Israel’s economy contracted more sharply than initially estimated during the first quarter of 2026, according to revised figures released by the Israeli Central Bureau of Statistics, reflecting the growing economic impact of the war with Iran.
The second assessment of economic performance showed that Israel’s gross domestic product (GDP) shrank at an annualised rate of 3.8% in the first quarter of 2026 compared with the final quarter of 2025. The figure was worse than the preliminary estimate, which had pointed to a 3.3% contraction.
The revised data indicate that the conflict with Iran placed increasing pressure on economic activity, weighing on several sectors and leading to a larger slowdown than previously expected.
On a per-capita basis, taking population growth into account, GDP fell by around 5% on an annual basis compared with the previous quarter. Consumer spending also declined by 5%, while business output dropped by 3.8%.
According to the statistics bureau, the main difference between the first and second estimates was linked to the performance of the business sector. The decline in business output was revised from 3.3% to 3.8%, while export growth forecasts were significantly reduced.

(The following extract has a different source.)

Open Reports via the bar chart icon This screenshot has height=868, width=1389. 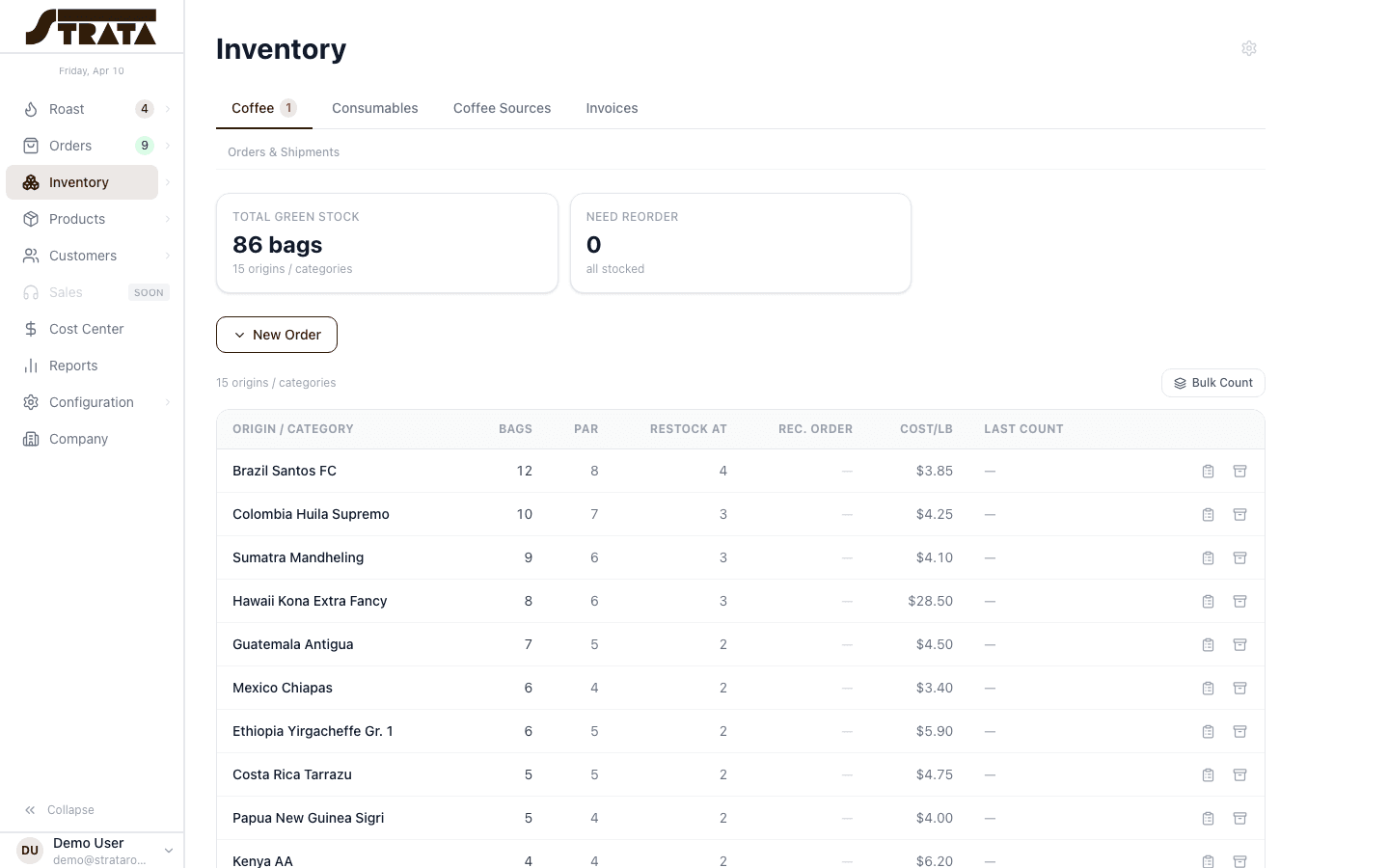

Expected growth in exports of goods and services was cut from 5.6% in the initial estimate to just 1.9% in the revised assessment.
The bureau said GDP data were affected by the war with Iran, which began on 28 February. The conflict interrupted the strong growth recorded in the previous quarter and weakened economic activity amid rising military costs and broader pressures on the economy.
Separate figures from Israel’s Ministry of Finance showed that the country’s cumulative budget deficit over the past 12 months reached 4.2% of GDP, equivalent to 89.5 billion shekels, or about $25 billion.
Officials have warned that the deficit could widen further due to increased military spending, additional government allocations and compensation packages for businesses affected by the conflict.
According to estimates cited by Yedioth Ahronoth, the war with Iran may cost the Israeli economy around 65 billion shekels, or approximately $18 billion. The Ministry of Finance has so far estimated the cost at around 35 billion shekels.
The ministry also reported that the fiscal deficit for the 12 months ending in May stood at 3.75% of GDP, amounting to 8.3 billion shekels.
Government spending from January through May 2026 reached 259.5 billion shekels, up 1.4% from 255.8 billion shekels recorded during the same period in 2025.
The latest figures point to mounting economic challenges as Israel continues to deal with the financial and economic consequences of the conflict.